**Your task**: Take the listing below and print exactly the lines starting at the line containing "Given: Follow the Mercer Island link" and ending at the line containing "Screen dimensions: 1098x467", both ends included, and no others.

**Data in this exercise**:

■ ■ ■

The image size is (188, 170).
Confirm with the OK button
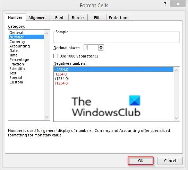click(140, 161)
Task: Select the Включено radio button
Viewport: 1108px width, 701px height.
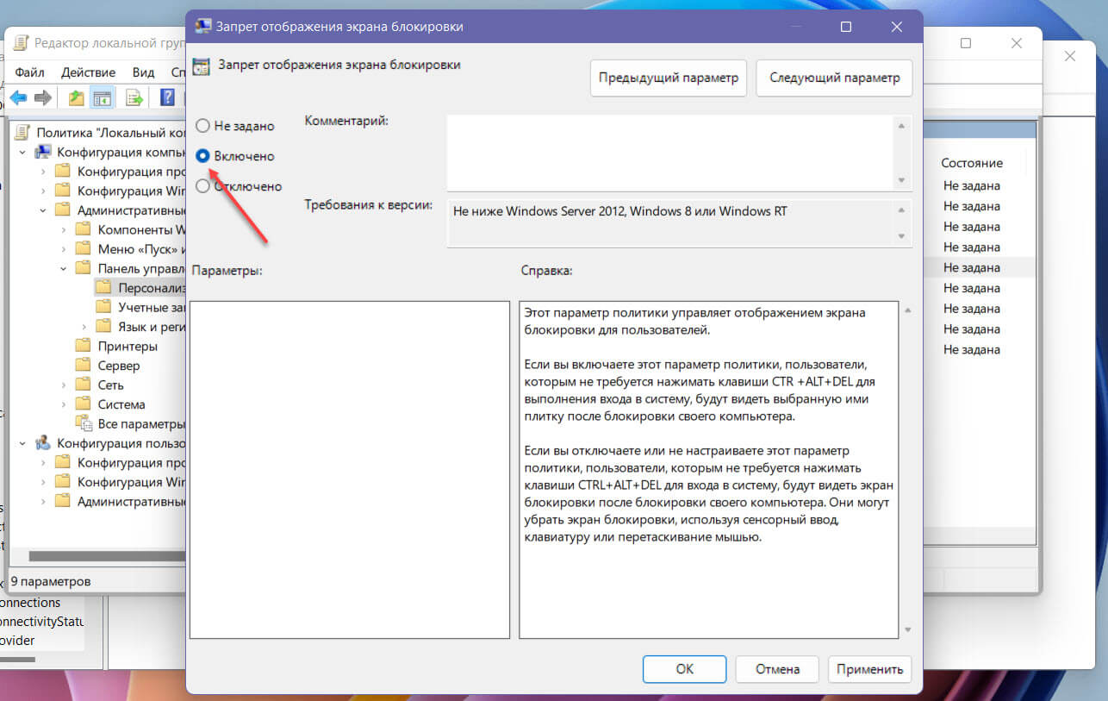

■ ■ ■

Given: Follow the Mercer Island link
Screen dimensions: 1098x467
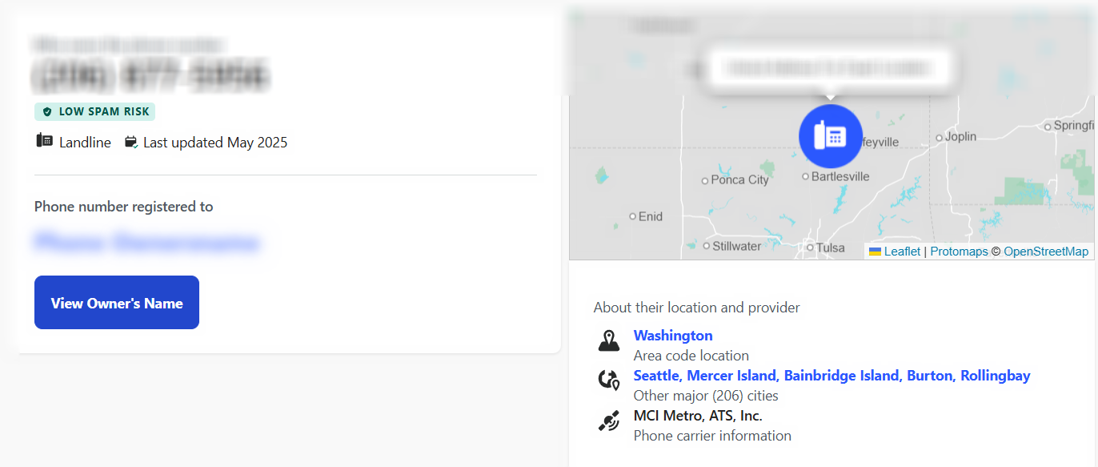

■ ■ ■

**Solved exercise**:
Given: Follow the Mercer Island link
Screen dimensions: 1098x467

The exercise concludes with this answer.